**Source information:**
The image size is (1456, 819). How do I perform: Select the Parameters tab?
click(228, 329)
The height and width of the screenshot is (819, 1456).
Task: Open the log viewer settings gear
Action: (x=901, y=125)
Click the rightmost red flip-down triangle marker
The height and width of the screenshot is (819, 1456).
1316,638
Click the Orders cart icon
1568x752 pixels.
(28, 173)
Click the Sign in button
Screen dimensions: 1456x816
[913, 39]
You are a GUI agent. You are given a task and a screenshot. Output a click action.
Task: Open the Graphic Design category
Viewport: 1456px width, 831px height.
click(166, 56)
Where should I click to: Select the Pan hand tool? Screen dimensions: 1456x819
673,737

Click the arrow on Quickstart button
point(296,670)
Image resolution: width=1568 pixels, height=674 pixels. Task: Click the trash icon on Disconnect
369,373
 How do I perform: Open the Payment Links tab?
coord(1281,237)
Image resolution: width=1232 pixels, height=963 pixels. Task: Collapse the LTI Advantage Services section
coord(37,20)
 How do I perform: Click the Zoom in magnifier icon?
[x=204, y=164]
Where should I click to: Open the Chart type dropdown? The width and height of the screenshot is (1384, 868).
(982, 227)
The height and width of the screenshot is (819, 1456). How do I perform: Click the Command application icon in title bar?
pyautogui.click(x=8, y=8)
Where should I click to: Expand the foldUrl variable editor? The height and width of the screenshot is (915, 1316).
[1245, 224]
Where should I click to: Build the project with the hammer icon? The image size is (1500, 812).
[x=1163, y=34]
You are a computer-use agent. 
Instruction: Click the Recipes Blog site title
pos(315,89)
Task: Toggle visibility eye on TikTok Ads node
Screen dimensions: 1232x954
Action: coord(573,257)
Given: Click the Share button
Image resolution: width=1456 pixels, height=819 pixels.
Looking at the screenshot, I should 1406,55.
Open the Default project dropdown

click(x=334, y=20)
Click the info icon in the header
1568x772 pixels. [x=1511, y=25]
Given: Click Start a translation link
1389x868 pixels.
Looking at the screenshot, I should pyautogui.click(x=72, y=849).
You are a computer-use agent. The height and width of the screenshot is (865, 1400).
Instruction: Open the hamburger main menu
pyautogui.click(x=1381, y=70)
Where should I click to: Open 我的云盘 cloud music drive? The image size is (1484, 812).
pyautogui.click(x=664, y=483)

**The task:** Nothing but the lines from the line containing "Where should I click to: Expand" through the final line of the entries should appear in your answer, copied exactly.

**Exercise solution:**
Where should I click to: Expand the foldUrl variable editor? The height and width of the screenshot is (915, 1316).
[1245, 224]
Where should I click to: Build the project with the hammer icon? The image size is (1500, 812).
[x=1163, y=34]
You are a computer-use agent. 
Instruction: Click the Recipes Blog site title
pos(315,89)
Task: Toggle visibility eye on TikTok Ads node
Screen dimensions: 1232x954
Action: coord(573,257)
Given: Click the Share button
Image resolution: width=1456 pixels, height=819 pixels.
Looking at the screenshot, I should 1406,55.
Open the Default project dropdown

click(x=334, y=20)
Click the info icon in the header
1568x772 pixels. [x=1511, y=25]
Given: Click Start a translation link
1389x868 pixels.
Looking at the screenshot, I should pyautogui.click(x=72, y=849).
You are a computer-use agent. The height and width of the screenshot is (865, 1400).
Instruction: Open the hamburger main menu
pyautogui.click(x=1381, y=70)
Where should I click to: Open 我的云盘 cloud music drive? The image size is (1484, 812).
pyautogui.click(x=664, y=483)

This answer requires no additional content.